Abstract

The purpose of this study was to analyse the effect of the T-786C polymorphism and intron 4 27 bp variable number tandem repeat(VNTR) eNOS markers for their potential association with Systemic Lupus Erythematosus(SLE), Hashimotos thyroiditis(HT) and Rheumatoid arthritis(RA) as well as to explore their effect on eNOS mRNA expression and nitrate production(NOx). Kuwaitis (n = 383) matched by age, gender and ethnicity were genotyped by fluorescent-labelled-restriction fragment length polymorphism (RFLP) and fragment analysis.
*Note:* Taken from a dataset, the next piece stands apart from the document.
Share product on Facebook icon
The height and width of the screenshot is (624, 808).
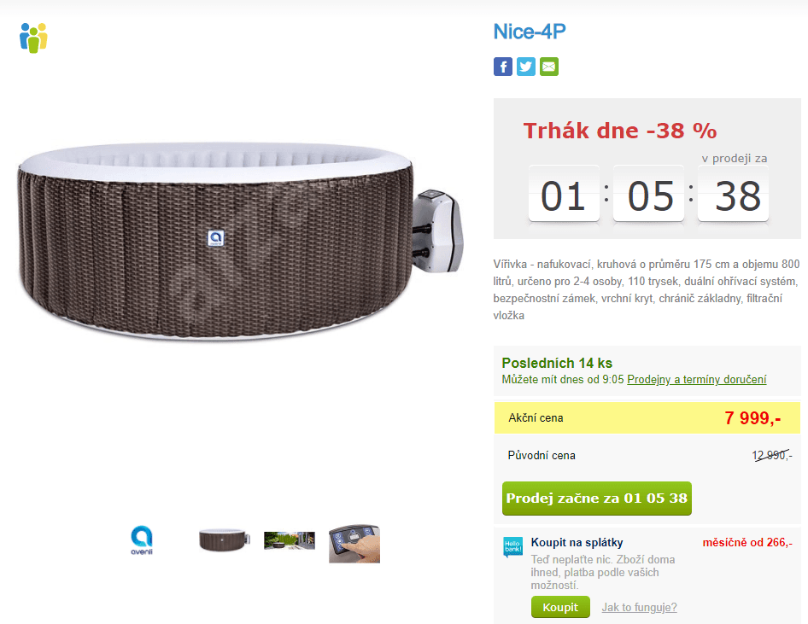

Expression of eNOS mRNA was analysed using RT-PCR and sera from subjects were screened for NOx using ELISA. Analysis of the allelic frequency revealed a significant association of the 4b allele with susceptibility to SLE (p = 0.0092, OR = 1.76). The 4bb genotype was found to be associated with SLE (p = 0.0076, OR = 1.97) and HT (p = 0.05, OR = 1.81). Allelic and genotypic distribution did not differ between RA patients and healthy control subjects. The 4bb genotype resulted in reduced expression of eNOS mRNA in SLE, RA and HT, but only the reduction in HT was significant (p = 0.05). The 4ab genotype revealed a significant association with increased eNOS expression in HT (p = 0.03) and RA (p = 0.014) patients, and elevated NOx levels were detected in the autoimmune disease cohorts (p < 0.05) when compared to healthy control subjects. The T-786C SNP failed to show a significant association (p > 0.05) with SLE, HT, and RA patients. This study is the first to reveal a significant association between the 4bb genotype of the 27 bp VNTR and susceptibility to HT. The expression of eNOS is related to the number of 27 bp repeats, with heterozygous 4bb repeats showing a decrease in eNOS expression. eNOS – endothelial nitric oxide synthase.